Oggi l'Ufficio federale di statistica (UST) di Neuchâtel ha diffuso i dati relativi lo stato dei salari svizzeri e il nostro potere di acquisto. Dal rapporto emerge che il Paese sta bene sotto l'aspetto delle economie domestiche. Abbiamo chiesto a Igor Righini, presidente del PS, e a Massimiliano Robbiani, deputato della Lega, cosa ne pensano del quadro tracciato dall'UST (vedi suggeriti).
Ecco cosa ne pensa il deputato leghista:
Signor Robbiani, concorda su quanto sostiene l'Ufficio federale di statistica e come giudica la situazione del Ticino?"Concordo soltanto parzialmente: le condizioni della Svizzera sono migliori ma la cosa non vale per il Ticino, in cui il cittadino non dispone di sufficiente liquidità. Per il Ticino non è cambiato nulla, la situazione permane a livelli pessimi. Anche senza il dumping salariale, le paghe erogate sono basse e servirebbero degli adeguamenti da parte delle aziende. Nella vendita alcuni salari hanno avuto un aumentato ma di casi critici ne possiamo vedere molti. Oggi una semplice venditrice percepisce un buon salario presso i maggiori retailer e la legge che ha prolungato l'apertura dei negozi ha dato una mano al settore".
A cosa è dovuta la differenza, in termini salariali, con il resto del Paese?"Le condizioni da noi sono diverse rispetto alla Svizzera interna, il frontalierato e il dumping influenzano in modo negativo il mercato del lavoro. Le aziende contano sui frontalieri e, per questa ragione, mantengono i salari bassi. A mio avviso la vita in Svizzera interna non è più costosa che qui da noi. Questa affermazione è soltanto un mito del passato. Diciamo che il Ticino si è adeguato ai costi svizzeri ma non agli stipendi d'oltralpe".
Quali le misure attuabili?"Le aziende dovrebbero aumentare gli stipendi come primo punto. Il paradigma per il quale chi guadagna a sufficienza spende di più e in loco è sempre valido. Chi prende una paga decorosa è in grado di fare la spesa sul nostro territorio. Andare in Italia a fare la spesa non è giusto per la nostra economia, ma non mi permetto di fare i conti in tasca a chi fatica a tirare a fine mese, quindi comprendo chi si sposta a fare acquisti oltreconfine per non svenarsi il magro conto corrente".

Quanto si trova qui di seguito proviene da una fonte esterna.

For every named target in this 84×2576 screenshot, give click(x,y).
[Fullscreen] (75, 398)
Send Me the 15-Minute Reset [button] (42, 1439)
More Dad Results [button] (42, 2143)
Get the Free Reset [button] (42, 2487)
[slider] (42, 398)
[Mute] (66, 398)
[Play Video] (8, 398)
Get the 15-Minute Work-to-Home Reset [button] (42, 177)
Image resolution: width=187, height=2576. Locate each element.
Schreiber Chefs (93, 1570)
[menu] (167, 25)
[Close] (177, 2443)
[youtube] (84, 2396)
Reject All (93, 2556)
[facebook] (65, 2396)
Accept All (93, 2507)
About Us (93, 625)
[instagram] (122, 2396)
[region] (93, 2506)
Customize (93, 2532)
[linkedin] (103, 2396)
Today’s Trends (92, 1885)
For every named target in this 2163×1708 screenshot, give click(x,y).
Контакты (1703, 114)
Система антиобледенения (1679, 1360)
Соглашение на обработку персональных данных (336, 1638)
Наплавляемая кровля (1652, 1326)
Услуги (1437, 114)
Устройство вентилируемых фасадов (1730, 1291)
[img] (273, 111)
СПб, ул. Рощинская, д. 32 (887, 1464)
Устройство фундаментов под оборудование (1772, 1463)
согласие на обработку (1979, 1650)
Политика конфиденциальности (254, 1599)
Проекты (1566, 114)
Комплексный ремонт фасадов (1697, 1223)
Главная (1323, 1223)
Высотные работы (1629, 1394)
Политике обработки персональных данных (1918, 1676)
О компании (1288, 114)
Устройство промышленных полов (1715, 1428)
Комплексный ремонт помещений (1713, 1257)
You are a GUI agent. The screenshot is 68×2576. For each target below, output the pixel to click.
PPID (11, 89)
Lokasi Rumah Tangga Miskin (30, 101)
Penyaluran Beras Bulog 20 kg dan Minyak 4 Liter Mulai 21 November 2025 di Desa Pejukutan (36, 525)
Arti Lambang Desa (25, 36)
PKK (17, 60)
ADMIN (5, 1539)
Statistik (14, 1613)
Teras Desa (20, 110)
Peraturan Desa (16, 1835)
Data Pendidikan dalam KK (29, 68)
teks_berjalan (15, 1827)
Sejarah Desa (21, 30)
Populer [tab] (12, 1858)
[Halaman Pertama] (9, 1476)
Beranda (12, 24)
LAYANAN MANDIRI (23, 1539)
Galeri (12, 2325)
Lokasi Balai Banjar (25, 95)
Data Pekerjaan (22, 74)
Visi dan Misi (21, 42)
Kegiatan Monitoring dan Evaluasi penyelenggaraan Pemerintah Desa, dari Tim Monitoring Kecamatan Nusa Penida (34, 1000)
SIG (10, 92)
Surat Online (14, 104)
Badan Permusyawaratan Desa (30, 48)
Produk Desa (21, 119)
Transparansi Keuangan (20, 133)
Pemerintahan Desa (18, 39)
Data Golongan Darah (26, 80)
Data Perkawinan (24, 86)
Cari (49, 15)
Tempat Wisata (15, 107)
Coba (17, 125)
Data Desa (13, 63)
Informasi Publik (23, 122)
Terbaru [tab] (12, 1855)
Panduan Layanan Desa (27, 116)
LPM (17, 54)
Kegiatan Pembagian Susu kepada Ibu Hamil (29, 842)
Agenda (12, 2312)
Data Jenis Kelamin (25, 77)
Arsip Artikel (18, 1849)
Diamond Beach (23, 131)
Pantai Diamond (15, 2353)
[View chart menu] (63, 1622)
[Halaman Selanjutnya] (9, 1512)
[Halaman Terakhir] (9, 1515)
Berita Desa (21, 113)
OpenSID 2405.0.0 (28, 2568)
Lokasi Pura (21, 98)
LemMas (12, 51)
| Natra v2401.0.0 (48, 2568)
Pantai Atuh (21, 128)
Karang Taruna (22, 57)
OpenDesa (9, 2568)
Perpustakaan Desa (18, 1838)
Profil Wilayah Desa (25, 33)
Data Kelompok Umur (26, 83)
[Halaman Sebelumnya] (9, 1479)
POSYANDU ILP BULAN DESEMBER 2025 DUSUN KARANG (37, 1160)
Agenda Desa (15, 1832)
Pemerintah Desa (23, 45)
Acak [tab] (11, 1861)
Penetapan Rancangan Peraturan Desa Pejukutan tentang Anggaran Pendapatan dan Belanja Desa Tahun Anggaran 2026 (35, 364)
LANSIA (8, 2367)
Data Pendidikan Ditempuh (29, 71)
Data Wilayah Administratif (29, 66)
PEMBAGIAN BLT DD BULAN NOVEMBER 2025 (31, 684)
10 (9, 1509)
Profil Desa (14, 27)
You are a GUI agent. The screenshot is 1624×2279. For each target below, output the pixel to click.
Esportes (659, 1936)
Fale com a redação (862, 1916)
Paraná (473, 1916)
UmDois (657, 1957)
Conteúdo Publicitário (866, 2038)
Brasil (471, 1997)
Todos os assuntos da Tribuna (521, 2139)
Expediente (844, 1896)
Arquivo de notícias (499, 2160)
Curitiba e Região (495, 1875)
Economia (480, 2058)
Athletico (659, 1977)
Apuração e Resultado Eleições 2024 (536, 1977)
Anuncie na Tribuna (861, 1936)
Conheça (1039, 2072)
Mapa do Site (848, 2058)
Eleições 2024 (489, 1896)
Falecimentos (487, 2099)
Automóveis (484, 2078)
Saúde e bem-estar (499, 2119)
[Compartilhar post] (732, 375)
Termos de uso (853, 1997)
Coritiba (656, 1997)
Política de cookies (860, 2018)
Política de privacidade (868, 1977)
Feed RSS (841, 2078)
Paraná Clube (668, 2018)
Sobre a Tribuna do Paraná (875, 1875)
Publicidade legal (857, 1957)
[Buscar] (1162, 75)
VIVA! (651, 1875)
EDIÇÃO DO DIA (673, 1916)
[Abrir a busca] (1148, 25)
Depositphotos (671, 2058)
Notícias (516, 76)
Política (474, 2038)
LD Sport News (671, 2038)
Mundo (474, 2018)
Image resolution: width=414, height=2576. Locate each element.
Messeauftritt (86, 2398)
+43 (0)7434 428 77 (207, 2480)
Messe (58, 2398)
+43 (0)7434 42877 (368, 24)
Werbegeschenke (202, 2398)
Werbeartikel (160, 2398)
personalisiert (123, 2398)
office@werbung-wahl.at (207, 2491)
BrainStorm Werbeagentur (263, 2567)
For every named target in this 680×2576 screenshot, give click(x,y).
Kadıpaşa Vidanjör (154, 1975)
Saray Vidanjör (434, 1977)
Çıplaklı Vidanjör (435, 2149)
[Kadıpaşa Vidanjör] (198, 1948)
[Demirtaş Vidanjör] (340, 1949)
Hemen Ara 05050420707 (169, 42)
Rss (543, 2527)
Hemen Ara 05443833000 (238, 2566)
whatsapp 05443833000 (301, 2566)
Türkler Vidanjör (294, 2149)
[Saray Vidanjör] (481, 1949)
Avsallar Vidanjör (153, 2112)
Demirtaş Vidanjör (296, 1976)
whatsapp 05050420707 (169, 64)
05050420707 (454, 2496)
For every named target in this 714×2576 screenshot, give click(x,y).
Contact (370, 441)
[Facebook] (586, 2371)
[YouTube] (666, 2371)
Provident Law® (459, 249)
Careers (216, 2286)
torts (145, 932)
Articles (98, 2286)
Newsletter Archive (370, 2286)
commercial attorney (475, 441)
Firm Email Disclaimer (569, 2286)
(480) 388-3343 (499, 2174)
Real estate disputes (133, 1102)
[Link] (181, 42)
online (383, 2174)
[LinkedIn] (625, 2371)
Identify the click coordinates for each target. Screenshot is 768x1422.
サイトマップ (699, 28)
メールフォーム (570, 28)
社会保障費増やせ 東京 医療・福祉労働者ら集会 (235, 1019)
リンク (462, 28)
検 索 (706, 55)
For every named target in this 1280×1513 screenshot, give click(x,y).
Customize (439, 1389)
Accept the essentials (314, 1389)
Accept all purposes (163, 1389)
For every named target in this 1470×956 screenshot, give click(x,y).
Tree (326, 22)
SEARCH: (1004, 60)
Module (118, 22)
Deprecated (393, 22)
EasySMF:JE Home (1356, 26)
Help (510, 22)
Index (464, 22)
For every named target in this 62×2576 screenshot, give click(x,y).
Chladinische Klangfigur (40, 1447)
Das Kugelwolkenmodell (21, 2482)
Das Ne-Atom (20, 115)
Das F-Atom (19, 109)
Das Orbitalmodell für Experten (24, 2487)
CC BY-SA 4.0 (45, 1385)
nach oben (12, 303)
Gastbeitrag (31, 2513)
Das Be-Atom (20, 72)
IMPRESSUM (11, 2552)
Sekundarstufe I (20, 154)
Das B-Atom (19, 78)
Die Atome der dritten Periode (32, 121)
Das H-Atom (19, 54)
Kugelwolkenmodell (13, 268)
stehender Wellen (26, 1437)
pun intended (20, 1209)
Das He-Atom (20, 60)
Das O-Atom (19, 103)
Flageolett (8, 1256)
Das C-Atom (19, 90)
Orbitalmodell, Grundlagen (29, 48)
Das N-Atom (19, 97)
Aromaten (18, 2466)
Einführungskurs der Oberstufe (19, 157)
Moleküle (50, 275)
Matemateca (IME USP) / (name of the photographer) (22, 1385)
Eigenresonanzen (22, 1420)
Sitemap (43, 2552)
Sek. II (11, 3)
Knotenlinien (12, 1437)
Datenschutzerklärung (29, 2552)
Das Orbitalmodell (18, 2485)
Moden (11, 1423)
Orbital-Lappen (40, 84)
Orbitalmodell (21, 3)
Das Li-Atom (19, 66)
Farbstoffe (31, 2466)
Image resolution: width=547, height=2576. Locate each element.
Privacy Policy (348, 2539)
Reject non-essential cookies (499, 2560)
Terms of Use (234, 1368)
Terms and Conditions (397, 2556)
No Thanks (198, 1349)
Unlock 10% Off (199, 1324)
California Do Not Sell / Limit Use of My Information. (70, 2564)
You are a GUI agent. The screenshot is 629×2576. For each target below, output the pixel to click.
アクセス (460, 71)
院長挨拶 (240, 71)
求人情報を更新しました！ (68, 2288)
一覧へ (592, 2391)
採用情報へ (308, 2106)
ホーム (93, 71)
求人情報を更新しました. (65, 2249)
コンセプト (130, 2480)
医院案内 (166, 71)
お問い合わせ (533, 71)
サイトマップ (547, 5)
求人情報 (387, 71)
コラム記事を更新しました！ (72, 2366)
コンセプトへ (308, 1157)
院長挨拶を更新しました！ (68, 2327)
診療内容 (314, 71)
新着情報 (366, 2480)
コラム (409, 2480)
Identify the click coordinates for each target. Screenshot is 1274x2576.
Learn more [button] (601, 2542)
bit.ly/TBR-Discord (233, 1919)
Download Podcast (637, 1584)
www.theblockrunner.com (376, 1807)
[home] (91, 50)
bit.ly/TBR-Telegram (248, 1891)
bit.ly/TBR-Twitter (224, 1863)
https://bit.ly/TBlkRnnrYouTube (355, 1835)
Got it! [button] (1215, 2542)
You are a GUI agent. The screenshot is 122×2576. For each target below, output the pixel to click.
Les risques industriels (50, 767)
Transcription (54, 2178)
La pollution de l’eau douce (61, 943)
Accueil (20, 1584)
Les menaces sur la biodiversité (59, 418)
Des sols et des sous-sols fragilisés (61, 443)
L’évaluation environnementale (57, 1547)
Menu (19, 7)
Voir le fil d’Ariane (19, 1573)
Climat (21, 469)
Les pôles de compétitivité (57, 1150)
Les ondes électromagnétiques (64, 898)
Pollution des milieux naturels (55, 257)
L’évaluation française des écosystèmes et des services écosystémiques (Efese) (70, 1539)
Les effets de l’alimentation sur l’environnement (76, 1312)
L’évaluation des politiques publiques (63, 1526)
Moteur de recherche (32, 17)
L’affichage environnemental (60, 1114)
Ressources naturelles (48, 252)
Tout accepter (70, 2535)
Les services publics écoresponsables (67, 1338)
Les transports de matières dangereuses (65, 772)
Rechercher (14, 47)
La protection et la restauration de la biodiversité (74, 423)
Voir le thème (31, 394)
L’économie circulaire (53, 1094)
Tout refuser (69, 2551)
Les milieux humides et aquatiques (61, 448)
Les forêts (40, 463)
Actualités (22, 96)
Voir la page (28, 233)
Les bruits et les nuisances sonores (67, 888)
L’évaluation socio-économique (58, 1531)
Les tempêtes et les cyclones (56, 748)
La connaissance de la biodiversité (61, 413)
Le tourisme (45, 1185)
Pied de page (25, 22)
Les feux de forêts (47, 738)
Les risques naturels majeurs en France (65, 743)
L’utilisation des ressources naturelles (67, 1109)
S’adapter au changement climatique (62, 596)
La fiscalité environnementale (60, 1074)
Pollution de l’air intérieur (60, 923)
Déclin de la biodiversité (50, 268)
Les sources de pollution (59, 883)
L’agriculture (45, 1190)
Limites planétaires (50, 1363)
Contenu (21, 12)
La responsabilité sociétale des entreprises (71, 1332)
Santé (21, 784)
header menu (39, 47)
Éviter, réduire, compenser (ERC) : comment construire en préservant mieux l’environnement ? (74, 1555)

Ecco invece la posizione del presidente del Partito socialista:
Signor Righini, cosa può dire della situazione salariale in Ticino?"Il problema principale è che abbiamo un gap di 1'000 franchi anche in meno di salario mediano rispetto al resto della nazione. In Ticino abbiamo una grave precarietà che è in grande aumento; i contratti a tempo determinato sono diffusissimi e ledono le condizioni quadro. Molte persone in Ticino faticano a trovare un posto a tempo pieno e sono costretti ad accettare incarichi su chiamata. In Ticino una persona su tre fatica ad affrontare una spesa imprevista di 2'500 franchi. Come emerge dai dati, capiamo che la necessità di si ristabilire un ordine sano: il ceto medio si sta precarizzando sempre più, perdendo le grandi certezze che aveva conquistato nel passato".
Perché il resto della Svizzera ha meno squilibri?"Pensando ad altre regioni svizzere di frontiera, notiamo che riescono a sfruttare i vantaggi della fascia di confine senza patire condizioni di precariato. Abbiamo saputo fare così anche noi nel passato ma attualmente non è più così. Il fatto che il Ticino sia stato attrattivo dal punto di vista fiscale, ha fatto sì che si importassero delle politiche economiche a scapito dei dipendenti, i quali vengono visti come un costo e non per quello che sono invece, una risorsa. Dall'altra parte del confine abbiamo la Lombardia, che ha un numero di disoccupati pari a tutta la popolazione ticinese. Il nostro mercato, senza frontalieri, non potrebbe andare avanti. L'economia ha un ruolo sociale fondamentale e non può crescere al di fuori dei canoni solidali, magari scappando con la delocalizzazione".
Quali idee metterebbe in atto?"Contratto minimo: l'iniziativa "Salviamo il lavoro in Ticino" è passata e ora serve attuare tutto in maniera impeccabile. Non vi è nulla di peggio che avere dei salari minimi che ristagnano al di sotto della soglia di povertà. Servono paghe minime di 3'700-4'000 franchi. Dobbiamo tornare alle medie salariali svizzere: il costo della vita qui è anche superiore rispetto al resto della nazione".